Corelab Seminar
2017-2018
Alex Kavvos
On the Semantics of Intensionality and Intensional Recursion
Abstract.
Intensionality is a phenomenon that occurs in logic and
computation. In the most general sense, a function is intensional
if it operates at a level finer than (extensional) equality. This
is a familiar setting for computer scientists, who often study
different programs or processes that are interchangeable, i.e.
extensionally equal, even though they are not implemented in the
same way, so intensionally distinct. Concomitant with
intensionality is the phenomenon of intensional recursion, which
refers to the ability of a program to have access to its own code.

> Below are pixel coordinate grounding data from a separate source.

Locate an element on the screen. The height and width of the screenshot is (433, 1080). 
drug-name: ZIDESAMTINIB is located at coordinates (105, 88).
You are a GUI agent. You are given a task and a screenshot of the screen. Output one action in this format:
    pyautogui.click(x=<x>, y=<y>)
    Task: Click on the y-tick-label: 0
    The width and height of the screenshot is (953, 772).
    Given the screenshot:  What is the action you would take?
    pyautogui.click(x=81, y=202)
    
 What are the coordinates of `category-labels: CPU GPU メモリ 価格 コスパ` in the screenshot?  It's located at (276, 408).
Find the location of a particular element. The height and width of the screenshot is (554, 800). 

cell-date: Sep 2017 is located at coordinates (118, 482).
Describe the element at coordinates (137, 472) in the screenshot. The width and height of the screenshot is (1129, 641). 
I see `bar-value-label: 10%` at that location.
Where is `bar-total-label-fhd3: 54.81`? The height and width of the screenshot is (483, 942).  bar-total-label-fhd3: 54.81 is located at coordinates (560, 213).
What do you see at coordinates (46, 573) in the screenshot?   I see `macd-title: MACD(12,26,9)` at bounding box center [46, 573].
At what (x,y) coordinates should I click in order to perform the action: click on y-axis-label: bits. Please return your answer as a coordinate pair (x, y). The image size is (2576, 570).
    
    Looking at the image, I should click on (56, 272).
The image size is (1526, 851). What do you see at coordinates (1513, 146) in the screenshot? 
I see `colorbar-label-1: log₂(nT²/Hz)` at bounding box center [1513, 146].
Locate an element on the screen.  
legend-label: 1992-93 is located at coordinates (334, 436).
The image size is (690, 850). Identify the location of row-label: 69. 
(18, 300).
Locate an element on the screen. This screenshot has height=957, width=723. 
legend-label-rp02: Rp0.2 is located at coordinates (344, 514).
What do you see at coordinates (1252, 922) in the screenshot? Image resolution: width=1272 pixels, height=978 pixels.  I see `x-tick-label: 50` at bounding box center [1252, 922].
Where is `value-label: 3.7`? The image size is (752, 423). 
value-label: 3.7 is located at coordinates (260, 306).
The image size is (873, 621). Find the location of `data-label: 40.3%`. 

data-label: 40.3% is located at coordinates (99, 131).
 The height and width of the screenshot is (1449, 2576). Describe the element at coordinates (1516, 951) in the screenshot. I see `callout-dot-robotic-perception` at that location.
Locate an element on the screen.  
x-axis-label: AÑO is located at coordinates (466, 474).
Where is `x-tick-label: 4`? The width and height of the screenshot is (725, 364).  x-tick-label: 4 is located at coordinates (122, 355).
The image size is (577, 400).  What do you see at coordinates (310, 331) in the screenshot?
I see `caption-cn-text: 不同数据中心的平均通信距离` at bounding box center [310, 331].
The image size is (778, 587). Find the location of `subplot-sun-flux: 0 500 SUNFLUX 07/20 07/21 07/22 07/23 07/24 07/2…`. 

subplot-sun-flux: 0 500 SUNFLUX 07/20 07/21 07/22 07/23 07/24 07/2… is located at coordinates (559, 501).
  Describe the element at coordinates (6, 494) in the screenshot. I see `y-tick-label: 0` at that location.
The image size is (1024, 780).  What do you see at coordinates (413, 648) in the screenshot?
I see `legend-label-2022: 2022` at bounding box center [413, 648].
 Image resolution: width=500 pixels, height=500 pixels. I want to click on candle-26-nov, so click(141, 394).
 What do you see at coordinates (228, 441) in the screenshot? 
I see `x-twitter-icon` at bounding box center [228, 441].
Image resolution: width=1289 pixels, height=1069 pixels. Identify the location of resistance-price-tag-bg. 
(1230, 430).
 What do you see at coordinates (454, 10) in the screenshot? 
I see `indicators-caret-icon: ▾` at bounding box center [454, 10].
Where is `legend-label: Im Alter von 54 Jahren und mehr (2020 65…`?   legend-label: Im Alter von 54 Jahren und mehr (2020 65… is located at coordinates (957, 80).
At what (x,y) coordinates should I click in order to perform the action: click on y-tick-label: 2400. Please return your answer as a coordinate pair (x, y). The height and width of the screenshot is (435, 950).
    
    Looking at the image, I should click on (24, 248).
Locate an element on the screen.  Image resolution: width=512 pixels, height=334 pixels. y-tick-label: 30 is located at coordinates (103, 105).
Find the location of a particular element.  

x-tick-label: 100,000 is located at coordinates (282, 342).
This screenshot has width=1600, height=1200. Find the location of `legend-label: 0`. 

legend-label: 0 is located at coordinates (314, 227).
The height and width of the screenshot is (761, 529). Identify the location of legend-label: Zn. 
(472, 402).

This talk is concerned with crafting a logical toolkit through
which these phenomena can be studied. Our main contribution is a
framework in which mathematical and computational constructions
can be considered either extensionally, i.e. as abstract values,
or intensionally, i.e. as fine-grained descriptions of their
construction. The main tool in this is modal type theory, where we
use a modality to express intensionality in a programming
language. We then use category theory to provide a semantics for
the aforementioned language, through the novel notion of exposure.
The device of exposures is also useful in studying the interplay
between extension and intension, as well as in proving abstract
analogues of classic results with an intensional flavour, e.g.
Goedel's First Incompleteness Theorem, Tarski's Undefinability
Theorem, Rice's Theorem, and Kleene's Second Recursion Theorem.